The two figures below illustrate the effectiveness of real-time business demand tracking. The first (Figure 1) shows how close the actual demand can be tracked, including when an unforecast demand is presented (also textually described below). The second figure compares the cost impact of two approaches, the first being simple timed resource provisioning (non-demand sensing) and the second being the effectiveness of real-time demand sensing (as described in this approach). The relative service/transaction cost using this approach is relatively flat!
Business forecasting in real-time.
1. In this example, the forecast (“FNext”) is calculated from the business demand profile (“Forecast”) and the actual transaction demand (“Trans”). There is no additional buffering or algorithm included for safety margins or error handling – the example is purely to
demonstrate the effectiveness of the basic approach.
2. The time interval has been set to one hour to simplify visualization of the example. The “FNext” is showing what the next expected business demand interval, based on the previous. Therefore the 10:00am “FNext” point is derived from the 09:00am “Trans” point. 3. Between 13:00 and 15:00 hours, 200,000 records were removed from the actual transaction
record to synthesize the effect of a negative business demand event. At 16:00 hours the business demand is returned to what it was, synthesizing a positive business demand spike. The recovery from these synthetic demand changes is minimal.
Figure 1: Business Demand Prediction Algorithm Operation
Reporting Example
In this example, a single business process is shown in operation. The basic components of the graph include the overall business process capacity, the forecast business demand profile, the actual business demand and the response time. This graph is continuously updated, giving near real-time operation performance. The example shows operation up to 5pm.
As the business load increases, the provisioning algorithm uses a safety margin in its calculation to establish resource changes. In this example, the peak allocation of resources available to this process is 40 units.
The business process follows that of a simple transactional response system. Where the business demand exceeds the capacity of the system to perform, saturation occurs resulting in response time blowout.
In this example, the SLA is set for responsiveness for 30 units, even though the average is 12.

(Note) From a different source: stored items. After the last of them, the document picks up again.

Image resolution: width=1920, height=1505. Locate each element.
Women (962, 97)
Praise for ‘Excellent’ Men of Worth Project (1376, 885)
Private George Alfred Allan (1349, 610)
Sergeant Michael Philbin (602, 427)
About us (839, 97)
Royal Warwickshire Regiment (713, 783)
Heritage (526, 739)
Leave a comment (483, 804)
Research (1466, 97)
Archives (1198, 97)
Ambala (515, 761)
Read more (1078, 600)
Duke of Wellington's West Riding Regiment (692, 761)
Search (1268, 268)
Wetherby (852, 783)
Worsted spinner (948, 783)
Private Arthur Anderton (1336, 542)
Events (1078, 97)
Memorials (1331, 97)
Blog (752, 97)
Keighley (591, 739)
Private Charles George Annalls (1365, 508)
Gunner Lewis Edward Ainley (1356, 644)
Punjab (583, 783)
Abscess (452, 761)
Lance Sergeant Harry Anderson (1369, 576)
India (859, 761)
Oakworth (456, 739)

Additionally, the anticipated business demand was defined within the SLA as 30 units, but efforts are made to accommodate excess demand – in this case the business owner would have received a message to say their business demand exceeded their agreed to levels, and now service provision was being performed on a best-efforts basis, while the business demand exceeds the defined level – no penalties are enforceable.
One of the advantages of real-time reporting to the service desk is that a call to the desk can be quickly and analytically qualified. If the service response time rises to 20 units, and the SLA is set to 30 units, the response may be slower, but no escalation or analysis is launched – saving money, resources and pain. Similarly, if the customer is angry from ‘other’ events (crashed the car coming in, upset with the kids, …..), then the customer response can again be qualified and appropriate
instructions issued. Note: This class of reporting is one by-product of this approach.
These are only two facets of what a mature and optimising CCMI level 4/5 function can delivery, which partially integrates at least four of the ITIL domains.